Em Tecnodiversidade e educação: Reflexões a partir de aprendizagens técnicas
no meio rural Eduardo Di Deus propõe um diálogo entre a antropologia da técnica e o
campo da antropologia e educação, buscando abordar a complexidade sociológica e
antropológica dos fenômenos técnicos. Sua pesquisa concentra-se em aprendizagens
técnicas no mundo rural, especialmente na assistência técnica e na extensão rural,
utilizando exemplos etnográficos da cultura da seringueira. Neste trabalho, Di
Deus enfatiza como a perspectiva antropológica das técnicas e uma concepção
de tecnodiversidade nos rementem a olhar as características locais e particulares
das técnicas em seus contextos de realização, escapando aos modelos universais.
Remetem-nos assim ao caminho de entender as técnicas como partes integrantes
das ações humanas, dos modos humanos de agir e se constituir enquanto seres
sociais, bem como formas de mediação de relações – não somente entre humanos
(na educação, educador e educando), mas também nas relações estabelecidas com
(e por) objetos técnicos, seres vivos e o ambiente.

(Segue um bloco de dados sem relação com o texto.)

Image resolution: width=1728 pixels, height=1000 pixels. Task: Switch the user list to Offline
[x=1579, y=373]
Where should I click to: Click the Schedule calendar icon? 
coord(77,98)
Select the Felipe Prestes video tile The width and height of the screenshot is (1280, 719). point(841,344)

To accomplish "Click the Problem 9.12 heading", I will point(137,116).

Mario Pereira Borba, em Reflexões sobre a problemática da atenção escolar
nas transições entre criança e estudante, situa a incidência de um diagnóstico como o
de TDAH (transtorno do déficit de atenção com hiperatividade), que eventualmente
reifica aspectos problemáticos relativos à atenção escolar. Neste trabalho o autor
desenvolve uma breve reflexão sobre a produção de uma subjetividade atenta
aos investimentos escolares, que foram relacionados à produção do estudante,
considerando a forma como esse processo gradual era percebido dentro da escola
e da sua perspectiva (etnográfica) sobre esse cotidiano. A mobilização da atenção
em um determinado sentido (do estudante) aparece, para esses jovens, como novas
formas de aprender, de sistematizar o conhecimento, gravitando em torno de um
comportamento demandado na escola, relacionado ao “prestar atenção”.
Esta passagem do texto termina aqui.